Having earned Shiroyama's respect in the conflict, Jacob gives the magistrate the scroll listing the atrocities of the Shrine of Mount Shiranui. Later, Shiroyama heroically sacrifices himself to kill Enomoto, poisoning their drinks at their game of Go.

=== Part 4: The Rainy Season===
Years, later, Jacob marries and has a son with a Japanese woman other than Orito. Orito lives happily, leading the academy the late Marinus founded.

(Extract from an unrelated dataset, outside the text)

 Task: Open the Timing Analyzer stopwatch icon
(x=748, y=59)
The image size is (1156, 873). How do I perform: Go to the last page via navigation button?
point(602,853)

=== Part 5: The Last Pages ===
Jacob returns to the Netherlands without his son, remarries, and has another son. On his deathbed, he thinks of Orito.

==Development==
Mitchell spent four years working on the novel, researching and crafting a vision of Japan at the end of the 18th century. Small details, such as if people used shaving cream or not, could require much time so that a single sentence could take half a day to write. "It was tough," Mitchell said. "It almost finished me off before I finished it off."

The origins of the novel can be found in 1994 when Mitchell was backpacking in western Japan while on a teaching trip. He had been looking for a cheap lunch in Nagasaki and came upon the Dejima museum. "I never did get the lunch that day," Mitchell said, "but I filled a notebook with information about this place I'd never heard of and resolved one day to write about it."

Some of the events depicted in the novel are based on real history, such as HMS Phaeton's visit to the Dutch territory of Dejima and subsequent ritual suicide of Nagasaki Magistrate Matsudaira Yasuhide. The main character, Jacob de Zoet, bears some resemblance to the real-life Hendrik Doeff, who wrote a memoir about his time in Dejima.

Late in the book, "land of a thousand autumns" is described as one of the names used by the Japanese for Japan.

==Awards and nominations==
The novel won the 2011 Commonwealth Writers' Prize regional prize (South Asia and Europe); was long listed for the 2010 Man Booker Prize for Fiction, was one of Times "Best Books of the Year" (No. 4 Fiction), and a New York Times Notable Book of the Year. It was shortlisted for the 2011 Walter Scott Prize.